__EXERCISE TEXT__

----

However, since resources are configured in a form such that various
video clips, sound tracks, and effects are stacked, the timeline
editor is not suitable to edit videos according to the flow of
time. For example, but not by way of limitation, the time line
editor requires a great number of windows to edit long movies.
[0006] Storyboard editors arrange media resources in units of a
series of blocks from left to right. Overlap between clips is
managed by placing a transition called a T-block into the space
between the clips, and then tuning the properties of a transition
using an additional dialog box.
[0007] Storyboard editors as described above allow users to deal
with still images and organize a slide show easily. However, the
related art storyboard editors have functional limitations, because
storyboard editing lacks a concept of time.
[0008] Korean Patent Publication No. 1999-55423 discloses a method
of processing videos using a project table and managing data on
changeover effect filters and special visual effect filters, and a
method of producing new digital videos without requiring
decompression. The concept of a project table is used, which
includes clip IDs, storages, track starts, track ends, source
starts, source ends, types, track numbers, and apply clips.

----

__PROBLEM TO WORK ON__
Please reproduce the passage on video editors above, word for word, from "[0006] Storyboard editors" to "concept of time.".

__DATA SECTION__
----

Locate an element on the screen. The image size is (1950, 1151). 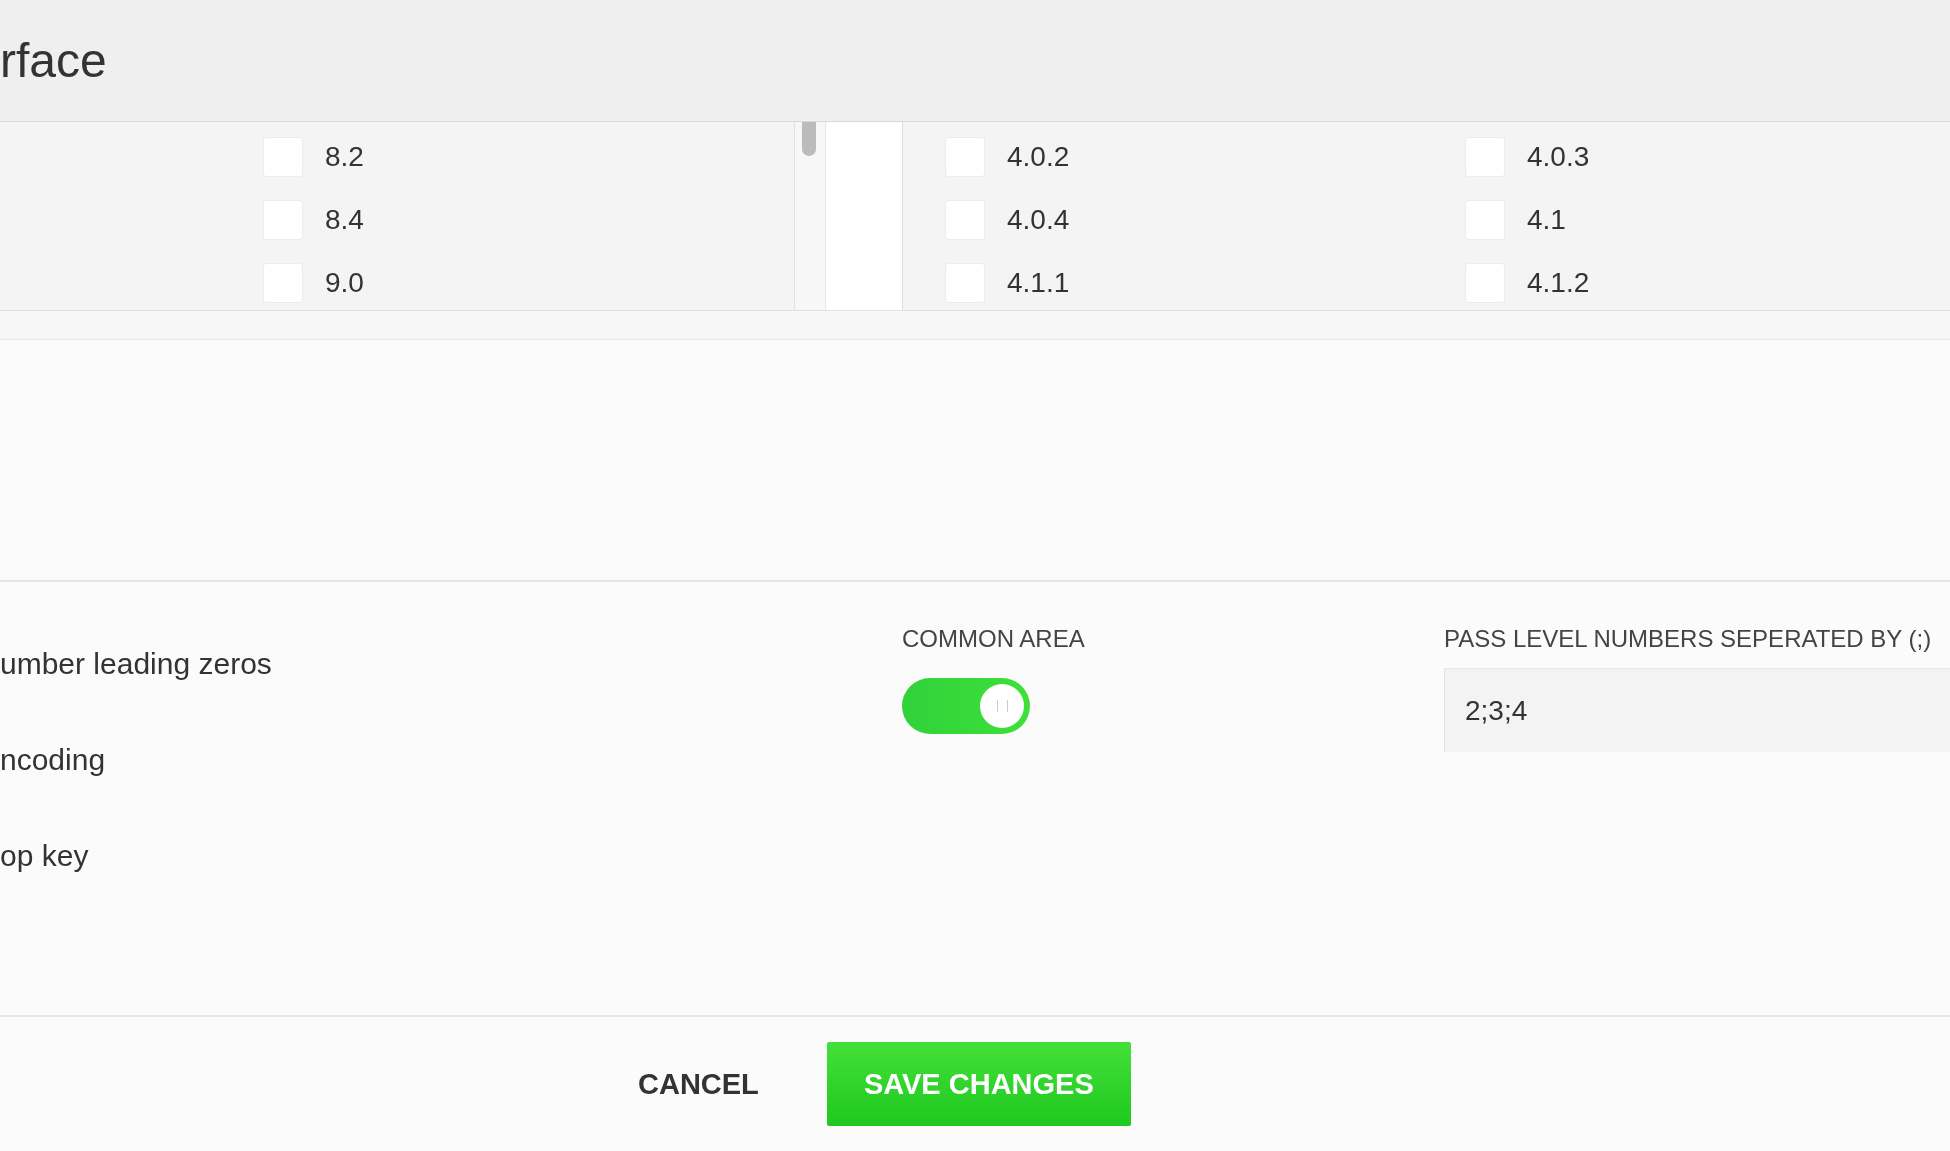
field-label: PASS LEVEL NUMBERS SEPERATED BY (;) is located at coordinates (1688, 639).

----

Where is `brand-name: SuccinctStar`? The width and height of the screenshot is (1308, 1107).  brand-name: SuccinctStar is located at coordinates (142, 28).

----

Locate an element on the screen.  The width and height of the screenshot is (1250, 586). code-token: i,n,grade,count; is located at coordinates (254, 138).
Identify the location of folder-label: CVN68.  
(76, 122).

----

__COMPLETED TASK__
[0006] Storyboard editors arrange media resources in units of a
series of blocks from left to right. Overlap between clips is
managed by placing a transition called a T-block into the space
between the clips, and then tuning the properties of a transition
using an additional dialog box.
[0007] Storyboard editors as described above allow users to deal
with still images and organize a slide show easily. However, the
related art storyboard editors have functional limitations, because
storyboard editing lacks a concept of time.